**Work instructions:** Reproduce the records word for word, beginning at their first line and continuing through the line that contains "center [615, 150].".

[Entries pointing to words and elements]
====
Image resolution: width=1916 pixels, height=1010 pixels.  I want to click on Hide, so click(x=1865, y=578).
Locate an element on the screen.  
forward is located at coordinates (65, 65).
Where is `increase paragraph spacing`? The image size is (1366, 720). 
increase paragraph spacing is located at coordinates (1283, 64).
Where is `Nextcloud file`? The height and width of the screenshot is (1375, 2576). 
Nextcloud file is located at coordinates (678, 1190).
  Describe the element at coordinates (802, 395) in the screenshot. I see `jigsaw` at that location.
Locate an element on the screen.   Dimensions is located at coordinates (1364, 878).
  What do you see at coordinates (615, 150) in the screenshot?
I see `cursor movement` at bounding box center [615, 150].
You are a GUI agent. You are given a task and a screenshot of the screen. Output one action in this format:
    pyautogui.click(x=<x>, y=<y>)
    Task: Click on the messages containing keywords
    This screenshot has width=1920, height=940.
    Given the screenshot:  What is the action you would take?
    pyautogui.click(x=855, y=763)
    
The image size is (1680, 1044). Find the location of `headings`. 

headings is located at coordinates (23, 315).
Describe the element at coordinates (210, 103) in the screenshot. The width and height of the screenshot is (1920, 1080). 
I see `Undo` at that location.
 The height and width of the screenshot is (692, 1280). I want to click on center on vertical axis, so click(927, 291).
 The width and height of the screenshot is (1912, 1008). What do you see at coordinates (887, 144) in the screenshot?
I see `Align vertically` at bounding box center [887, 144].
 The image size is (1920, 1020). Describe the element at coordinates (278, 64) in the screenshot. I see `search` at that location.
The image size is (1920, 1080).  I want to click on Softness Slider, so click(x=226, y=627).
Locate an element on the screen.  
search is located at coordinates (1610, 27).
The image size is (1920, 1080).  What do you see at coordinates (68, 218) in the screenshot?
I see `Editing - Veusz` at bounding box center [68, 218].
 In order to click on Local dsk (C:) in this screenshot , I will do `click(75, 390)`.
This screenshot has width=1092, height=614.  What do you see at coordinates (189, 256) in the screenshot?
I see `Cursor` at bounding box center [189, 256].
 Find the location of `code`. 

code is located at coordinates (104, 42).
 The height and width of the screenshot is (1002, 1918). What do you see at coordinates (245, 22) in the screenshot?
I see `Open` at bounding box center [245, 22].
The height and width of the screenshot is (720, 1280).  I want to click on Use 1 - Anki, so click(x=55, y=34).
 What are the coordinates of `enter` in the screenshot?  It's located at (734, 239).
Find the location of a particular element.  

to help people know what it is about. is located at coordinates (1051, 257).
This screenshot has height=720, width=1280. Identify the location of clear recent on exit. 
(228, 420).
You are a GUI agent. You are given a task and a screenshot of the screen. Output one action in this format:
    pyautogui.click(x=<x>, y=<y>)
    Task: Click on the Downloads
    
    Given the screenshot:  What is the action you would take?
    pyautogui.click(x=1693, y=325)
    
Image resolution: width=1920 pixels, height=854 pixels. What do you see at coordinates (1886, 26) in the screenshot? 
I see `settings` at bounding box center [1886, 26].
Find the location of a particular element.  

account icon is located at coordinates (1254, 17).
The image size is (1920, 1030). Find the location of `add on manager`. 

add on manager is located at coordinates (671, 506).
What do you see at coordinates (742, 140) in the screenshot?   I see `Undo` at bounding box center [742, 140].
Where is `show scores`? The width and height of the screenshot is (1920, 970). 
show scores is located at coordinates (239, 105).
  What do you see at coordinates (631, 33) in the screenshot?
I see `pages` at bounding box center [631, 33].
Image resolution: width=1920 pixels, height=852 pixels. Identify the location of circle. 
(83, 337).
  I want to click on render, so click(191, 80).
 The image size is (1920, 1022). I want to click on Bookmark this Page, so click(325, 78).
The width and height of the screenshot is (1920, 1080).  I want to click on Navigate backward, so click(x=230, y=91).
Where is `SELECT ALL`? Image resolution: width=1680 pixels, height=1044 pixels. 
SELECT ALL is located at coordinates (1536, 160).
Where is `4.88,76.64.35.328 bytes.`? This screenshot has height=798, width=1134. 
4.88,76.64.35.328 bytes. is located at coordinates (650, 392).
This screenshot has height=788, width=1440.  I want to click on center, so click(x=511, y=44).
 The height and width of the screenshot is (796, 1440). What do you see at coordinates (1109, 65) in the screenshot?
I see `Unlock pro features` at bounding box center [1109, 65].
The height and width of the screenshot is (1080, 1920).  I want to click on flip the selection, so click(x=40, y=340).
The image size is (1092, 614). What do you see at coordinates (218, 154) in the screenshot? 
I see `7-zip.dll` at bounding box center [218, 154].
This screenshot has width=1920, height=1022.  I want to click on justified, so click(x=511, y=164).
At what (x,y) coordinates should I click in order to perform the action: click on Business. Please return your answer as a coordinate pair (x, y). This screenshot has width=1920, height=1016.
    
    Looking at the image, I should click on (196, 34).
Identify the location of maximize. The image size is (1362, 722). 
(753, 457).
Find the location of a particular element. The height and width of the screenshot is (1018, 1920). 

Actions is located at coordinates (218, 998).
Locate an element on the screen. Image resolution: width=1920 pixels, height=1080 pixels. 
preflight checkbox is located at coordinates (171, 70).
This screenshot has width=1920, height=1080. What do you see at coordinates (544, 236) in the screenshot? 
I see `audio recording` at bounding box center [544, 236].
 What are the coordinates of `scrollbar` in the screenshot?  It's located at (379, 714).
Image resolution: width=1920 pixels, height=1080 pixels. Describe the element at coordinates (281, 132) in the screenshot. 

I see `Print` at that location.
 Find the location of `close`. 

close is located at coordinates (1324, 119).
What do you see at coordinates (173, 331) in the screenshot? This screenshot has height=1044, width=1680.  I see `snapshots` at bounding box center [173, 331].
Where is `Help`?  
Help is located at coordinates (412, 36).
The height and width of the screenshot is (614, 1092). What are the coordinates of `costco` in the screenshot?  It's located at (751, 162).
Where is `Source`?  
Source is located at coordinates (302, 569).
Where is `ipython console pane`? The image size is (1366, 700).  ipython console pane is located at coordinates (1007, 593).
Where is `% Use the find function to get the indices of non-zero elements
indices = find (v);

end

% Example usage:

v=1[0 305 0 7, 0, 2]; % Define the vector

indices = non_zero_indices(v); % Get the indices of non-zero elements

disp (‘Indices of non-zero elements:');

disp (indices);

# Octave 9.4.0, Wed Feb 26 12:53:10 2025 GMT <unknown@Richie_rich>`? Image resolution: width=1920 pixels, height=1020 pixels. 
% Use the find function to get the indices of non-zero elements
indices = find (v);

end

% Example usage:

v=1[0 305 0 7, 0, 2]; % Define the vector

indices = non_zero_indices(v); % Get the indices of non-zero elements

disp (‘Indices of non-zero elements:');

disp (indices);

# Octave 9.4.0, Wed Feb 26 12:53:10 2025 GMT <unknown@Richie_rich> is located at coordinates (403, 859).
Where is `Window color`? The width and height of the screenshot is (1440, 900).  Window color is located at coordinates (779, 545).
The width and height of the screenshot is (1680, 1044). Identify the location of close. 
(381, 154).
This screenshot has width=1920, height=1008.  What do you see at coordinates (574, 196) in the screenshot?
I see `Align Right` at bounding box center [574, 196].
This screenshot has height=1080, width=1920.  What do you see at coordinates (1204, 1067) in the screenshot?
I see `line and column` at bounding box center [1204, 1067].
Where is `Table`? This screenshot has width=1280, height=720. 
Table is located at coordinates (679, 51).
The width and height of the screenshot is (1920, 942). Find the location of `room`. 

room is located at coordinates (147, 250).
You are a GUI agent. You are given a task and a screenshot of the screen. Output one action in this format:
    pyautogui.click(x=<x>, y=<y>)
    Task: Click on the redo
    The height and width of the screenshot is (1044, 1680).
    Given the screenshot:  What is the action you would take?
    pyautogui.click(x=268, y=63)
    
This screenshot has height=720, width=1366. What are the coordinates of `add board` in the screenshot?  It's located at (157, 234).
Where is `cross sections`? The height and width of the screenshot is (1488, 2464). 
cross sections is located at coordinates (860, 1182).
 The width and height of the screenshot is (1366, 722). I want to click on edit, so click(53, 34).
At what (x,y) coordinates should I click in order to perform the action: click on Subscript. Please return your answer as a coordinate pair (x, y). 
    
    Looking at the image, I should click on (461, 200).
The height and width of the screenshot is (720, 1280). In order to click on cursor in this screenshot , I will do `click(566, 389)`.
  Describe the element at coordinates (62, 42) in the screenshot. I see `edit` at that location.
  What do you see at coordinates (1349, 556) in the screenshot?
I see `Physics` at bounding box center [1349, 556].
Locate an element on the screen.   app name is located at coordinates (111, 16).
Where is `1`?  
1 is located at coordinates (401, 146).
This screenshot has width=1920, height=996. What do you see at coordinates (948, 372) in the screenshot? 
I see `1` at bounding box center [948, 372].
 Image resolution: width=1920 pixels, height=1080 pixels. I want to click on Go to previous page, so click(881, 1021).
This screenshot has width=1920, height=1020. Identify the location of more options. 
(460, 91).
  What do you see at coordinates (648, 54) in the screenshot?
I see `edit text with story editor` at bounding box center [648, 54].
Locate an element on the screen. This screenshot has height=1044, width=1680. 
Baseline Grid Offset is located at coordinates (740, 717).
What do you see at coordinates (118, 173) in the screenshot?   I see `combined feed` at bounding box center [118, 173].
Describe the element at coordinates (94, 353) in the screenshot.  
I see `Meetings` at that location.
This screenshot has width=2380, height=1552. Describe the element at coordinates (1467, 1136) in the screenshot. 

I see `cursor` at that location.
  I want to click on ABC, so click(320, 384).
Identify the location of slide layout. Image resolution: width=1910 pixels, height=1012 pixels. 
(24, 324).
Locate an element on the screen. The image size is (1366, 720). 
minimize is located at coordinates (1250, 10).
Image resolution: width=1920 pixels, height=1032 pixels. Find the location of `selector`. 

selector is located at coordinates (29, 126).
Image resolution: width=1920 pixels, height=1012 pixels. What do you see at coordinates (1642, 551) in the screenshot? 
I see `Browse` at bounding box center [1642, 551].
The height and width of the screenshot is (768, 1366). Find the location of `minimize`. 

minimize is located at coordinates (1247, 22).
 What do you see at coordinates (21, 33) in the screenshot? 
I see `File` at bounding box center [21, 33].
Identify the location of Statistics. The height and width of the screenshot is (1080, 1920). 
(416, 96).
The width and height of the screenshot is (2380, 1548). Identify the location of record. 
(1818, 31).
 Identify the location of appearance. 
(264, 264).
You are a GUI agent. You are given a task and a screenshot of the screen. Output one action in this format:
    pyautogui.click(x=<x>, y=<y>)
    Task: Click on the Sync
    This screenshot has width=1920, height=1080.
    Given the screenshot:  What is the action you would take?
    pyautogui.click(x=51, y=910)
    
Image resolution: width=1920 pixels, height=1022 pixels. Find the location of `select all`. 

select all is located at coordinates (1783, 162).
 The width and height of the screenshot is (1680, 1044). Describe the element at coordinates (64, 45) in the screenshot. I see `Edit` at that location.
====
**Task output:**
Image resolution: width=1916 pixels, height=1010 pixels.  I want to click on Hide, so click(x=1865, y=578).
Locate an element on the screen.  
forward is located at coordinates (65, 65).
Where is `increase paragraph spacing`? The image size is (1366, 720). 
increase paragraph spacing is located at coordinates (1283, 64).
Where is `Nextcloud file`? The height and width of the screenshot is (1375, 2576). 
Nextcloud file is located at coordinates (678, 1190).
  Describe the element at coordinates (802, 395) in the screenshot. I see `jigsaw` at that location.
Locate an element on the screen.   Dimensions is located at coordinates (1364, 878).
  What do you see at coordinates (615, 150) in the screenshot?
I see `cursor movement` at bounding box center [615, 150].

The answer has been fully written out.